Patients should be advised of the following issues and asked to alert their prescriber if these occur while taking EMSAM.

Clinical Worsening and Suicide Risk
Patients, their families and their caregivers should be encouraged to be alert to the emergence of anxiety, agitation, panic attacks, insomnia, irritability, hostility, aggressiveness, impulsivity, akathisia (psychomotor restlessness), hypomania, mania, other unusual changes in behavior, worsening of depression, and suicidal ideation, especially early during antidepressant treatment or when the dose is adjusted up or down. Families and caregivers of patients should be advised to look for the emergence of such symptoms on a day-to-day basis, since changes may be abrupt. Such symptoms should be reported to the patient’s prescriber or health professional, especially if they are severe, abrupt in onset, or were not part of the patient’s presenting symptoms. Symptoms such as these may be associated with an increased risk for suicidal thinking and behavior and indicate a need for very close monitoring and possibly change in the medication.

General

Patients should be advised not to use oral selegiline while on EMSAM therapy.

Patients should be advised not to use carbamazepine or oxcarbazepine while on EMSAM therapy.

Patients should be advised not to use meperidine and analgesic agents such as tramadol, methadone, and propoxyphene.

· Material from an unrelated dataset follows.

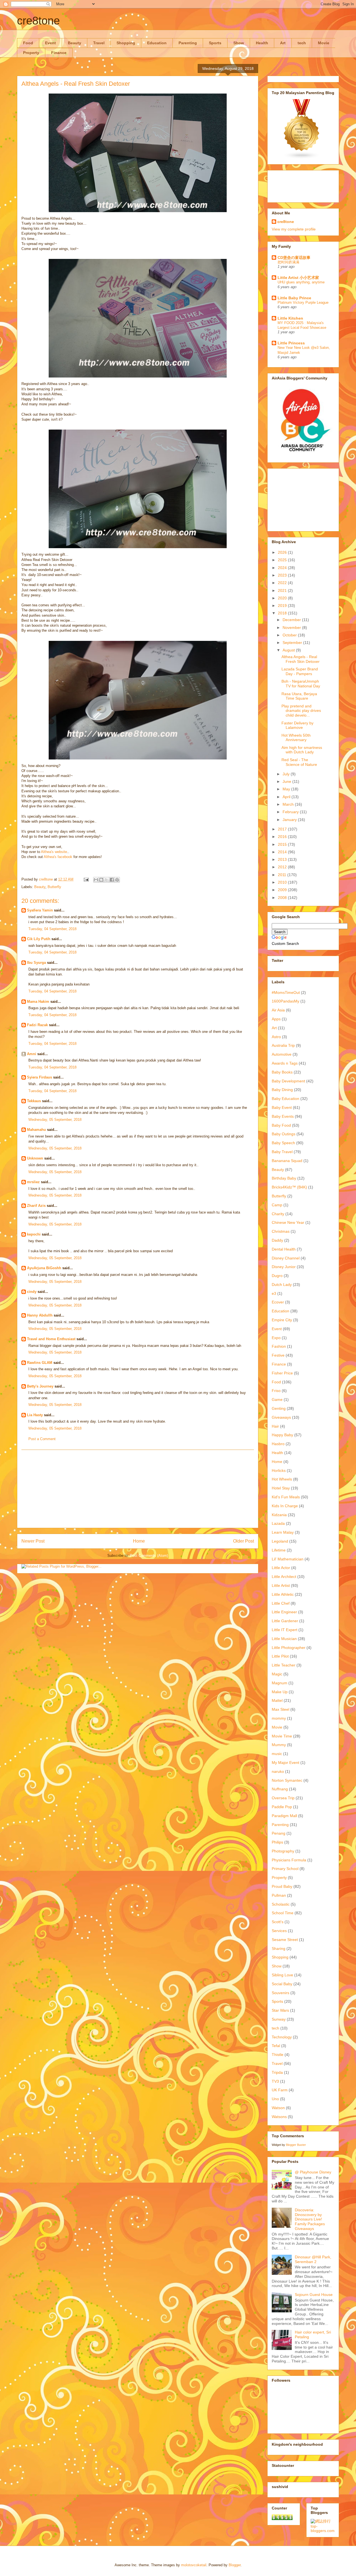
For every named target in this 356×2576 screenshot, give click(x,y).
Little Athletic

Patients should be advised not to use sympathomimetic agents while on EMSAM therapy.

Patients should be advised not to use selective serotonin reuptake inhibitors (SSRIs, e.g., fluoxetine, sertraline, paroxetine, and St. John’s wort), dual serotonin and norepinephrine reuptake inhibitors (SNRIs, e.g., venlafaxine and duloxetine), tricyclic antidepressants (TCAs, e.g., imipramine and amitriptyline), mirtazapine, oral selegiline or other MAOIs (e.g., isocarboxazid, phenelzine, and tranylcypromine), bupropion hydrochloride or buspirone hydrochloride while on EMSAM therapy.

EMSAM (selegiline transdermal system) has not been shown to impair psychomotor performance; however, any psychoactive drug may potentially impair judgment, thinking, or motor skills. Patients should be cautioned about operating hazardous machinery, including automobiles, until they are reasonably certain that EMSAM therapy does not impair their ability to engage in such activities.

Patients should be told that, although EMSAM has not been shown to increase the impairment of mental and motor skills caused by alcohol, the concomitant use of EMSAM and alcohol in depressed patients is not recommended.

Patients should be advised to notify their physician if they are taking, or plan to take, any prescription or over-the-counter drugs, including herbals, because of the potential for drug interactions. Patients should also be advised to avoid tyramine-containing nutritional supplements and any cough medicine containing dextromethorphan.

Patients should be advised to use EMSAM exactly as prescribed. The need for dietary modifications at higher doses should be explained, and a brief description of hypertensive crisis provided. Rare hypertensive reactions with oral selegiline at doses recommended for Parkinson’s disease and associated with dietary influences have been reported. The clinical relevance to EMSAM is unknown.

Patients should be advised that certain tyramine-rich foods and beverages should be avoided while on EMSAM 9 mg/24 hours or EMSAM 12 mg/24 hours, and for 2 weeks following discontinuation of EMSAM at these doses (see CONTRAINDICATIONS and WARNINGS).

Patients should be instructed to immediately report the occurrence of the following acute symptoms: severe headache, neck stiffness, heart racing or palpitations, or other sudden or unusual symptoms.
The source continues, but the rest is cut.